And by that I mean the Midsummer Helena, not the All's Well Helena. While going through the play in prep for my teaching debut, I was reminded of what appears to be a rather silly plot point.
Recap - Lysander and Hermia love each other. Demetrius loves Hermia (who does not love him in return), but Demetrius is the one who has Hermia's father's permission to marry her. Helena, meanwhile, loves Demetrius, who does not love her in return (although we're led to believe that he did at one point). Lysander and Hermia plan to run away into the forest, and have told Helena their plan.
So, here's my question. Helena says:
I will go tell him of fair Hermia's flight:
Then to the wood will he to-morrow night
Pursue her; and for this intelligence
If I have thanks, it is a dear expense:
But herein mean I to enrich my pain,
To have his sight thither and back again.

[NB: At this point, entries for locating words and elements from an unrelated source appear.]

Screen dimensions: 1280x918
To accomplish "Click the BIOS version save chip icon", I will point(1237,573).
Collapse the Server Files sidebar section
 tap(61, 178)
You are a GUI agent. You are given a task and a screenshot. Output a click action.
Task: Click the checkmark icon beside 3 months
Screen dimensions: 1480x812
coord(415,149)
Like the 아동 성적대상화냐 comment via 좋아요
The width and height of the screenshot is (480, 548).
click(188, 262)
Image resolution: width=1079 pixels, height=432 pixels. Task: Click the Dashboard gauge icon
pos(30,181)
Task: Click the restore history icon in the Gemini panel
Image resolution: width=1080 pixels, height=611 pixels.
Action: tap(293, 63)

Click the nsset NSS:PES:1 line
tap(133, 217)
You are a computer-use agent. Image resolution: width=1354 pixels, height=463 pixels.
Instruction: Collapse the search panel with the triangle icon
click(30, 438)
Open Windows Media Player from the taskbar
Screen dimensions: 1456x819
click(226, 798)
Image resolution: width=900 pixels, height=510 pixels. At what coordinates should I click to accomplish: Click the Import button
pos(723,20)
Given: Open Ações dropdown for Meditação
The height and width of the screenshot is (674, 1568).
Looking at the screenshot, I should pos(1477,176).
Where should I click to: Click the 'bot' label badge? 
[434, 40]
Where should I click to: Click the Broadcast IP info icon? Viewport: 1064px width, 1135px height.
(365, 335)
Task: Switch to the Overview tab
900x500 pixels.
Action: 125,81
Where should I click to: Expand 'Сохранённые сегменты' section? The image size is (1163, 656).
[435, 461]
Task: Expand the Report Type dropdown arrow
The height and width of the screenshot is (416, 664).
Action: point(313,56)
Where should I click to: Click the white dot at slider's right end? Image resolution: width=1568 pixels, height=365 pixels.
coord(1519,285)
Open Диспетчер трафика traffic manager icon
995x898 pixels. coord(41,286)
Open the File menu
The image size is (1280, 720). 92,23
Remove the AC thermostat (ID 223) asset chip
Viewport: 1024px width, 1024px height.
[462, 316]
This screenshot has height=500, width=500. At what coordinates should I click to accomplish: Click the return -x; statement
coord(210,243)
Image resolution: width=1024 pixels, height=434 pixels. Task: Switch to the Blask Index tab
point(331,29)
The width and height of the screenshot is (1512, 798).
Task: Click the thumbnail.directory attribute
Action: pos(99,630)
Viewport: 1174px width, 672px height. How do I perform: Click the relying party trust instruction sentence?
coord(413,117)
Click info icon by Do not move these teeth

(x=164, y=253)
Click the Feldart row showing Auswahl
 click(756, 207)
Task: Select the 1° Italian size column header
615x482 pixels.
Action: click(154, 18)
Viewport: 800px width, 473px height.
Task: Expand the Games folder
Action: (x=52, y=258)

She's going to tell Demetrius what's going on. I think that the first time I read through the play I thought her thinking went something like, "He will realize that Hermia is gone, and then he will love me again." But I noticed last night that she actually says "he will pursue her." So Helena knows that Demetrius is going to chase after Hermia, and she (Helena) is going to chase after him.
How exactly does she expect to end up with Demetrius, again? How does she see this plan working out? Is she so out of her head in love with Demetrius that all she's thinking is, "I will tell him this news and he will be happy with me! Yay!"